Season reflection

SUCCESSFUL YEAR: The South Eastern Automobile Club has completed another successful year, which included a Rallycross event, where side-by-side racing on a widened circuit at SEAC Park was the order of the day. Picture: TREVOR JACKSON

SUCCESSFUL YEAR: The South Eastern Automobile Club has completed another successful year, which included a Rallycross event, where side-by-side racing on a widened circuit at SEAC Park was the order of the day.
Picture: TREVOR JACKSON

THE South Eastern Automobile Club will wind up another busy year on Saturday night, with its presentation dinner to be held at the Blue Lake Golf Club’s Links Bistro.

Awards for the events which were conducted through the 2018 season will be presented to competitors for outright or handicap placements.

The successful season saw the club run several state level events in Motorkhana and a national level meeting in the Australian Khanacross Championship, as well as a round of the Victorian Khanacross Championship.

A big push by outgoing president Kevin Raedel saw the club run a Rallycross event at the SEAC Park circuit.

Rallycross was popular in the 1960’s and 1970’s and has run at a few selected venues.

The club undertook track widening and reshaping to allow for multi-car events and the Rallycross was up and running.

The Rallycross format saw side-by-side racing, rather than solo runs against a clock.

The more serious teams which attended were several levels above the club competitors, with specially developed high-horsepower cars, but were quite surprised by a couple of Limestone Coast drivers who kept them on their toes.

Trials and a Rally Sprint were also conducted by the club, along with the annual Legend of the Lakes hill climb at the Valley Lakes, plus the Twin Peaks hill climb at Port MacDonnell.

Many club drivers travelled to other events through the year and most were able to run at the pointy end of the fields against well-built and driven cars and teams.

With Raedel stepping down after two years in the top job, Paul Heenan is set to take his place, with previous experience to keep the club on track.

The club runs the two top positions on opposing years to keep some consistency, with Curtis Boyd halfway through his two-year term as vice president.

Club stalwart Geoff Wilson said SEAC was currently in good shape and he put some of that down to Raedel’s presidency.

“Kevin would bring a lot of ideas to the club and we would run with them,” he said.

That included the Rallycross, which required big improvements at the SEAC Park circuit.

The track had basically enough width to run one car, while Rallycross required more space to accommodate side-by-side or simultaneous multi-car competition.
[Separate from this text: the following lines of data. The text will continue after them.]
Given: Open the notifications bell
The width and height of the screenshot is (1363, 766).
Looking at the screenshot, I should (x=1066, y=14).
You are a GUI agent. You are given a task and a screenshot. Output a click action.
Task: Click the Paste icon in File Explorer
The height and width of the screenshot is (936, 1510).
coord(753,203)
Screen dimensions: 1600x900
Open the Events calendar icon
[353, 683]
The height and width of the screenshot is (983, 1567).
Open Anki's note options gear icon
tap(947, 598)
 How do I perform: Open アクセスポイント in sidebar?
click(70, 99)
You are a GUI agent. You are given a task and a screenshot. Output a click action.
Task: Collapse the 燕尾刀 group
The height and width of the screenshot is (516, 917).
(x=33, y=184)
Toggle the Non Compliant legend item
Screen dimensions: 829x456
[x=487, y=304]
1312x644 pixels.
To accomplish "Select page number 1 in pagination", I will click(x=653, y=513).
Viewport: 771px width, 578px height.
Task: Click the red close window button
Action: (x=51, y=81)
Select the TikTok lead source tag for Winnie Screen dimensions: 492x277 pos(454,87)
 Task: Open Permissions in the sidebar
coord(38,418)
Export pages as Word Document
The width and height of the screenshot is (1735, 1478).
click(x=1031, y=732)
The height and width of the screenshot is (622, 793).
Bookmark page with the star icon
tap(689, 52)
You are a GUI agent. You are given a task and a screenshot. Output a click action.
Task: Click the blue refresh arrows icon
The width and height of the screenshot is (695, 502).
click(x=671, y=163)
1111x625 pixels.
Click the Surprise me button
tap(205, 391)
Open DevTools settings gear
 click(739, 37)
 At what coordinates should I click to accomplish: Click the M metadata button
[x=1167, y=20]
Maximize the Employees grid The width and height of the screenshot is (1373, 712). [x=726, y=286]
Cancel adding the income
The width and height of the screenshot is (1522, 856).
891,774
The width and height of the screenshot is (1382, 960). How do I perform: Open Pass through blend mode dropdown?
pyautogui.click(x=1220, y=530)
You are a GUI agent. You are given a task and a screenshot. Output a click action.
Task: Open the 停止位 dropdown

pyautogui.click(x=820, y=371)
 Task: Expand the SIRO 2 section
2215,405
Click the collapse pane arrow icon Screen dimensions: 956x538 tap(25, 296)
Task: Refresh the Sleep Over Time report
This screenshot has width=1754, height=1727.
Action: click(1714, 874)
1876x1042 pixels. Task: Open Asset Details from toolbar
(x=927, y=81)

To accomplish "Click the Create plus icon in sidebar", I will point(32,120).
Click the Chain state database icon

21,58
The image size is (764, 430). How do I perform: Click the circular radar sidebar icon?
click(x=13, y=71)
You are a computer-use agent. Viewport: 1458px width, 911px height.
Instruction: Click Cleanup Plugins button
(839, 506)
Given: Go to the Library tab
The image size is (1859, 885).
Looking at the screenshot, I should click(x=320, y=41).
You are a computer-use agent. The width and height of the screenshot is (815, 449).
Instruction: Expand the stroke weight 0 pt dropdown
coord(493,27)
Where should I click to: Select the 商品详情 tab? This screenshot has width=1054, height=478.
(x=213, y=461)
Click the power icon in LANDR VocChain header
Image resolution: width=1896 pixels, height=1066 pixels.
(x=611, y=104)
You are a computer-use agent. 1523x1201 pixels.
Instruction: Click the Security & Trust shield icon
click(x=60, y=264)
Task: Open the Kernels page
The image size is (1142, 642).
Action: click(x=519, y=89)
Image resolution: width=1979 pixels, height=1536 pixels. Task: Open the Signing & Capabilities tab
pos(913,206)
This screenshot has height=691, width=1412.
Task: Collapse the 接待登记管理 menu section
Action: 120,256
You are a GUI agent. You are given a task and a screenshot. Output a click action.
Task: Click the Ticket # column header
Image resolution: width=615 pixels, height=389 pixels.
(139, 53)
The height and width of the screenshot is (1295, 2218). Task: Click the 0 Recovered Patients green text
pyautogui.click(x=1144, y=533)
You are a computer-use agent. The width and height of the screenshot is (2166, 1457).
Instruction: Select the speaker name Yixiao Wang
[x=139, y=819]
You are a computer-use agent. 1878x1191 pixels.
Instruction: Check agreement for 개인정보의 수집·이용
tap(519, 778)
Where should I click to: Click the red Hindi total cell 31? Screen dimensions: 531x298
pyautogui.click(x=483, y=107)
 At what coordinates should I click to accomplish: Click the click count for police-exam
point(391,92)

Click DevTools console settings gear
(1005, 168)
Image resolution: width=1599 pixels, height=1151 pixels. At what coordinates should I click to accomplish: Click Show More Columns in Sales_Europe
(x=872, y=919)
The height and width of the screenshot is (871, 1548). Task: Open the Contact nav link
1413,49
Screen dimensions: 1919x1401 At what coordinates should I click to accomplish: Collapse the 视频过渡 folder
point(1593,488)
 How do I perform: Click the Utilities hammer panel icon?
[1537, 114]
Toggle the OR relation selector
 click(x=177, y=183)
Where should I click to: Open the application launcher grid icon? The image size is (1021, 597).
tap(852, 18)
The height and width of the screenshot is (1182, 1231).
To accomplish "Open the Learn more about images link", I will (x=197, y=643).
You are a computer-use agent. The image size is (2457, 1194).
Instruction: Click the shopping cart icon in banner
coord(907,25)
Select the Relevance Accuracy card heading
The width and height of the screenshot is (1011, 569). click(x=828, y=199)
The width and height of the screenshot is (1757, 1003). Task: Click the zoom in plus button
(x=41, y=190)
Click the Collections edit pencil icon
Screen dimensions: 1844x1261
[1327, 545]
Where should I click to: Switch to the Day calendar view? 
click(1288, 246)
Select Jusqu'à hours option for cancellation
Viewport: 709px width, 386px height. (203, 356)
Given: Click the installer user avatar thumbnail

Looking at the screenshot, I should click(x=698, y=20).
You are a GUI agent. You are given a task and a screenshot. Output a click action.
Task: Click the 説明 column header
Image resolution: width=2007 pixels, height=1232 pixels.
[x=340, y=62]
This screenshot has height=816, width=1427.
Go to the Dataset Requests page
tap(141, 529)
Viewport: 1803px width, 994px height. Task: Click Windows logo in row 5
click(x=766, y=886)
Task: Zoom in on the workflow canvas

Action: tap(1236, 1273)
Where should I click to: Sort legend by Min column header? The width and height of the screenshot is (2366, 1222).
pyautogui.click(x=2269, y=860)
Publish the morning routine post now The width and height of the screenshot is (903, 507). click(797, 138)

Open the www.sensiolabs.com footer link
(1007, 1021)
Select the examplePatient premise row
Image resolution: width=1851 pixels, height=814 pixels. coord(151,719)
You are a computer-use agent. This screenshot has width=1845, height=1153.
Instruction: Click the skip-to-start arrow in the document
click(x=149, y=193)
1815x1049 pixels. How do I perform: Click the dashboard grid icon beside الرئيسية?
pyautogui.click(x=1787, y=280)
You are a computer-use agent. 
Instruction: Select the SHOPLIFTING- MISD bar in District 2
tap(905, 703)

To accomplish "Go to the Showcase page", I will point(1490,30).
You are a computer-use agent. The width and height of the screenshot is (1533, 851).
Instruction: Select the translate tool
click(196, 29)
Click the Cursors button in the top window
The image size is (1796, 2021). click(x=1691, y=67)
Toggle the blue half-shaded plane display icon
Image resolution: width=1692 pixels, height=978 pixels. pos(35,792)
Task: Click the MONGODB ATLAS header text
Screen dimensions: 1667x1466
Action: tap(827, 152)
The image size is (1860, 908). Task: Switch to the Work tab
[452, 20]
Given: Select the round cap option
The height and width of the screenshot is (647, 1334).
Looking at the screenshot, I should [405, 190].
Wilson said Heenan did a lot of work behind the scenes through his business to ensure the track was up to specifications.

The event went off without a hitch, with several of the top drivers who competed now using the venue for practice and development.

The regular season of course includes the Legend of the Lakes hill climb, which Wilson said is a huge undertaking by the club.

“The Legend of the Lakes is a stand-alone event and there are hundreds of people who run that,” he said.

“It is a massive task to set it up in the time frame and to pull it down, then straight away there is an organising committee formed to start pencilling in what you need for the next one.

“It gets serious about June, entries are open in August and it fills in about eight days.

“We have a good following with the regular competitors who come back, not to set records, but to enjoy the weekend.”

Should the rallycross go the same way as the Legend of the Lakes, SEAC is certainly up for bigger things in the future.

Either way, on Saturday night the club members will no doubt reflect on what has been a successful season of competition and growth period for the organisation.